One of the newest programs, “The Barber Shop Quartet” in New York’s Harlem neighborhood, screens men for hypertension, diabetes, and prostate and colon cancers. The program, started earlier this year, also provides free follow-up medical treatment if problems are detected.

Denny Moe’s Superstar Barber Shop on Frederick Douglass Boulevard is in the forefront of the fight to screen black men and counter the scourge of diseases afflicting the residents of Harlem.

The shop’s owner, Dennis Mitchell, has covered one wall of the shop with faded photographs of Negro Baseball League players. Another wall bears a montage of historic African-American leaders such as orator and abolitionist Frederick Douglass and Supreme Court Justice Thurgood Marshall. “I want the men to feel that they have a history to be proud of,” said Mitchell, a burly man with a soft voice.

“The barber shop is the last sanctuary of the black man who wants to talk about life’s problems,” said Mitchell, amid the din of client chatter. “Men talk about money, sickness and looking for jobs.
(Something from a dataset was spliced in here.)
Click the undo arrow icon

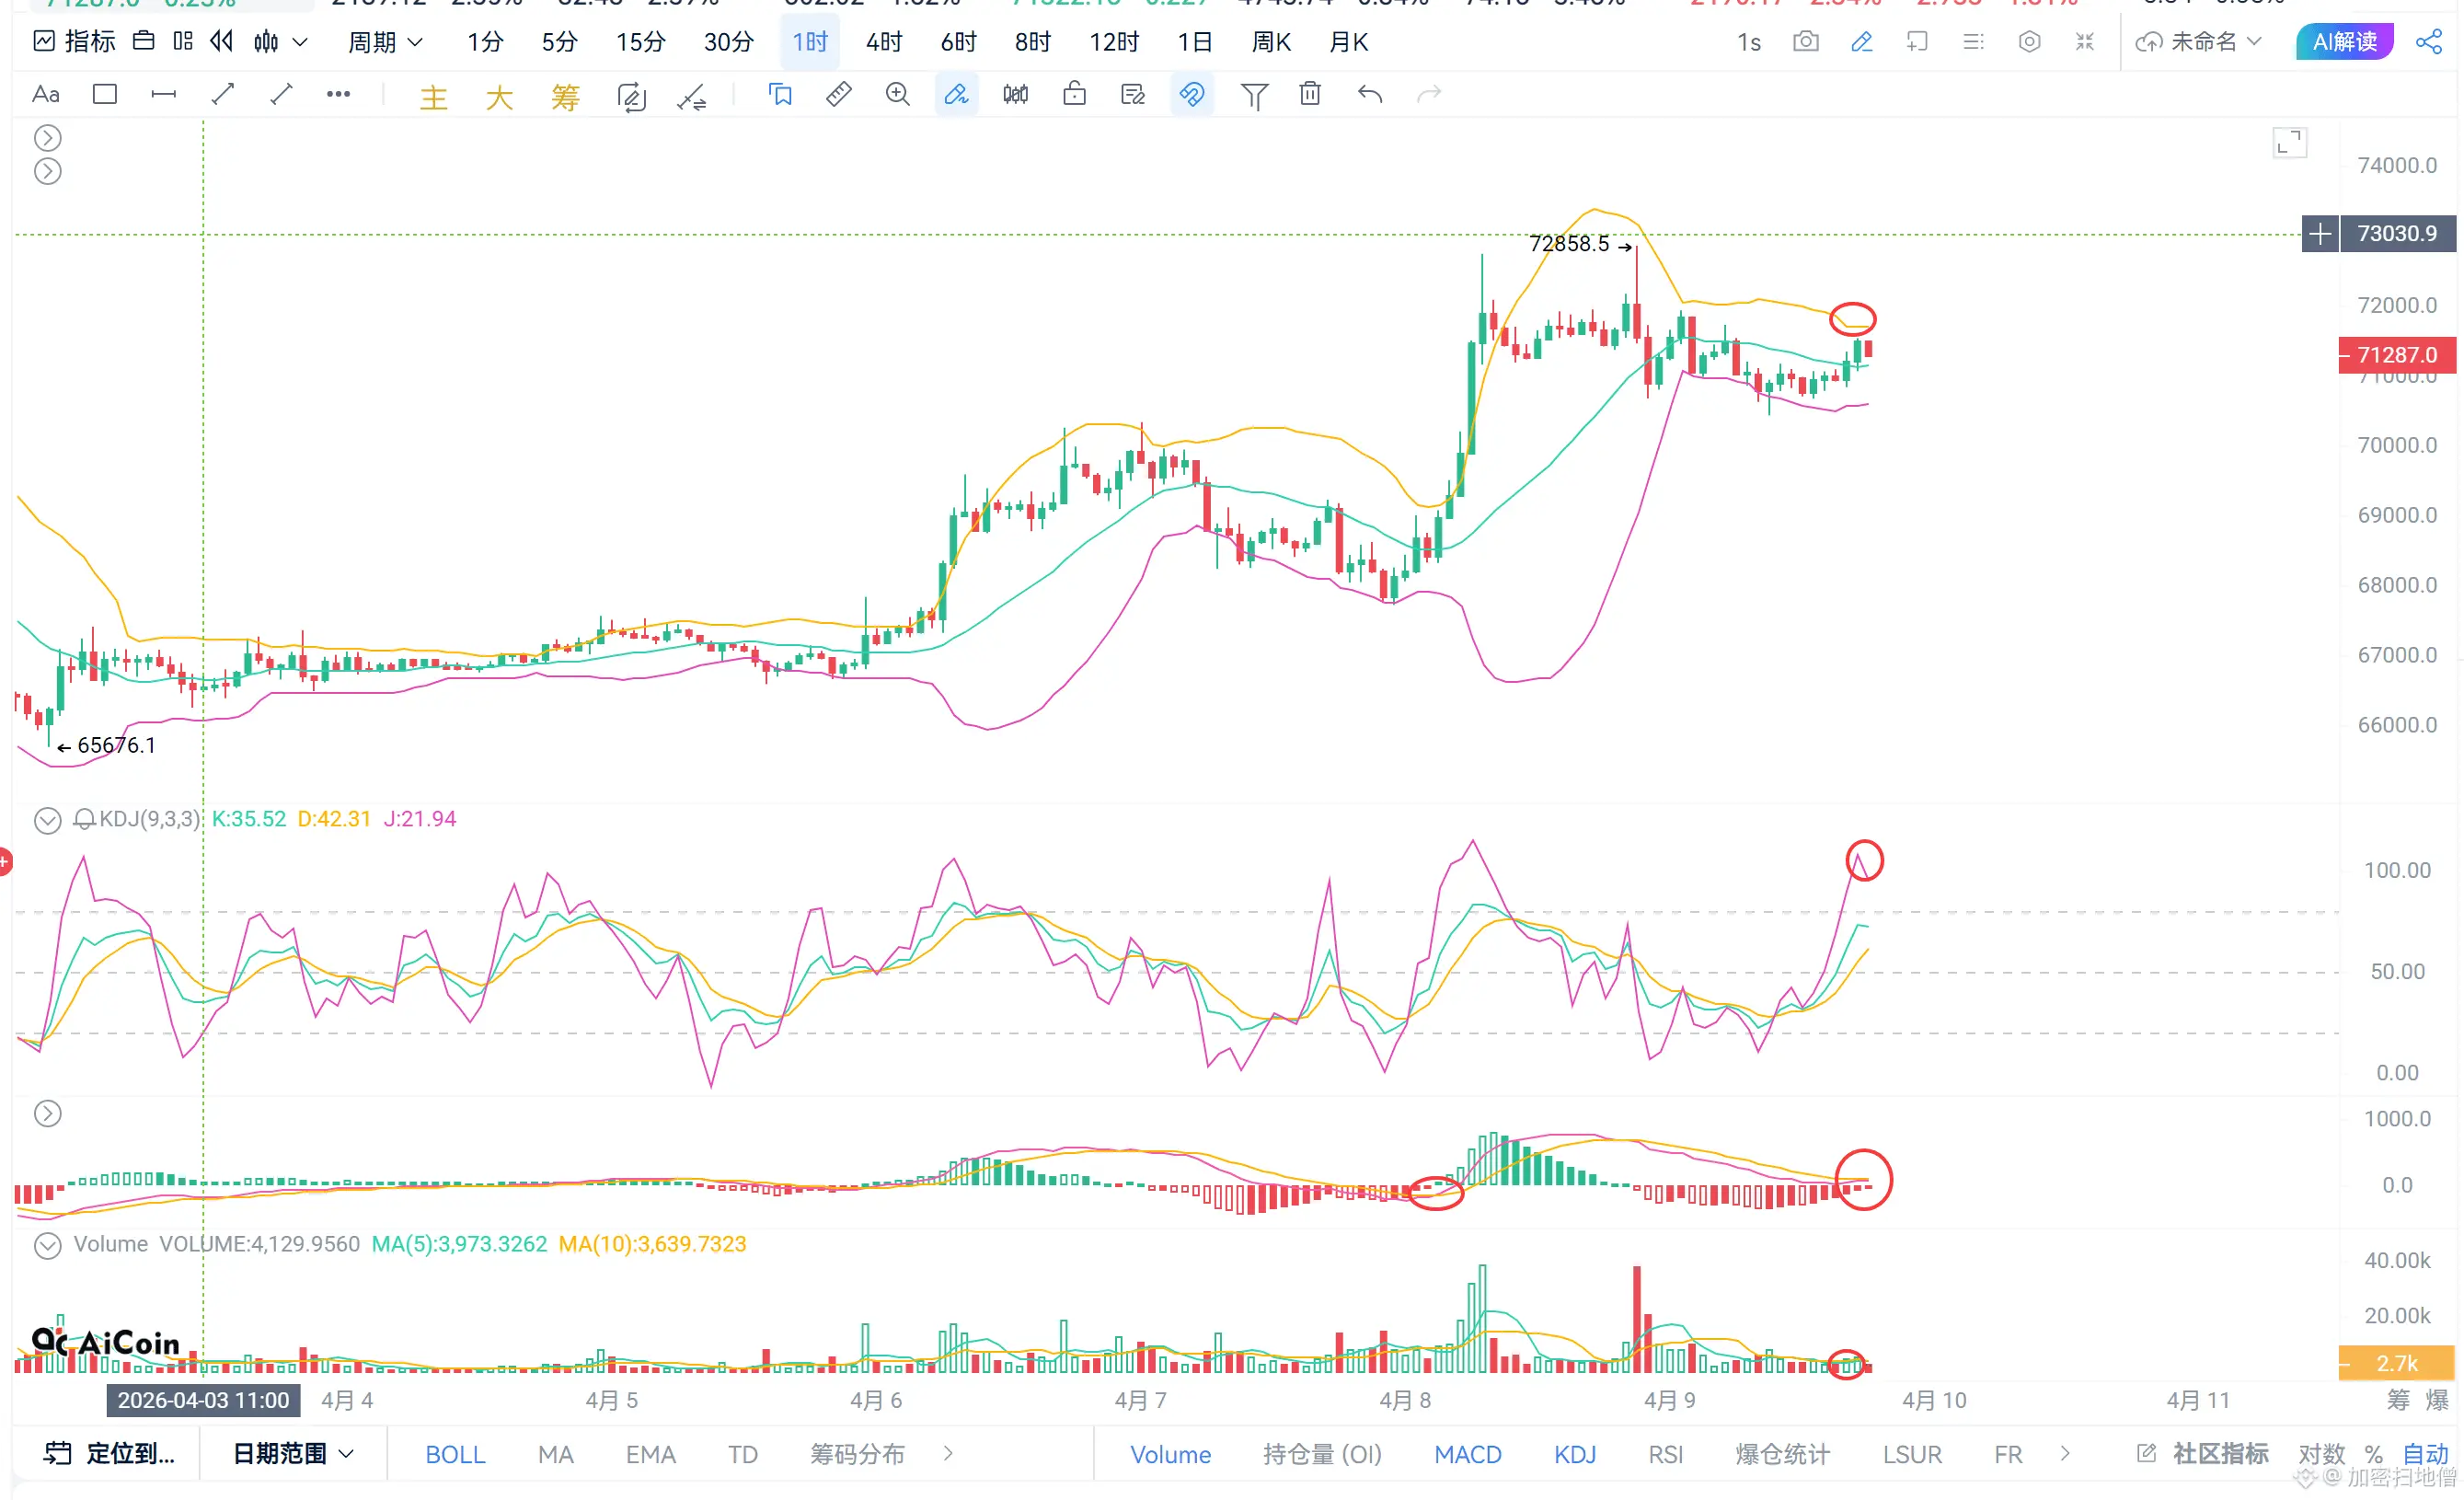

I listen and tell them about the health screenings and what’s available in the neighborhood.”

Local hospitals provide doctors and nurses, and volunteers encourage passers-by to be screened in a van outside the barber shop. “The Barber Shop Quartet” was established by the Abyssinian Baptist Church, Harlem’s largest church, with more than 4,000 congregants.

The church believes that scriptures mandate good care of the body.

“There is a passage in the Bible which says our bodies are our temples and we must cherish and preserve them,” said Patricia Butts, the head of the church’s health ministry and the wife of its pastor, the Rev. Calvin Butts.

Black men’s health is atrocious, observed Dr. Walter Delph, a urologist who has worked in Harlem for 30 years and tests men for the neighborhood project. African-Americans in Harlem have a 105 percent greater death rate from diabetes than the nation’s general population, according to data from New York’s Department of Health and the Centers for Disease Control.

Delph said many men neglect their health and see a doctor only when their illness has advanced to a critical stage. “Then there is not much we can do,” Delph lamented. “I don’t know why many blacks neglect their health. A lot of folks will say ‘I don’t go to the doctor because I’m afraid of what he might find.’ ”

He said blacks are genetically more vulnerable to such diseases as hypertension and diabetes, and obesity speeds the onset of these chronic illnesses. "More than 60 percent of African-American males are overweight,” Delph said.

Neglect of health was linked to poverty by Dr. Bert Petersen, a breast cancer surgeon who assists the quartet. “People often say to me, don’t talk to me about my health when I need something to eat and need to take care of my kids.”

Mistrust of the health system contributes to many blacks neglecting their health, said Dr. Wayne Giles of the CDC. “In many instances the healthcare system has not acted in a trustworthy manner.”

Giles said that this lack of trust goes back generations.

Doctors unanimously blame fast food diets that are laden with high fat and salt to many of the ills of African-Americans. Fast food restaurants abound in Harlem and in other cities with large black populations. The CDC is funding a program calling for a moratorium on the establishment of more fast food restaurants in predominantly black South Los Angeles.

“The idea that people can do things to prevent chronic conditions is a message that doesn’t resonate with many African-Americans,” said Giles, who believes this misconception is being remedied.

“More and more communities of color are doing what affluent communities have done for decades,” he said. “They are empowering themselves to take control of their environment.”

Barber shops and beauty salons started becoming meeting places for blacks after the Civil War. They were among the few businesses that blacks could own. They are still hubs for black social life, and now they are helping to save lives.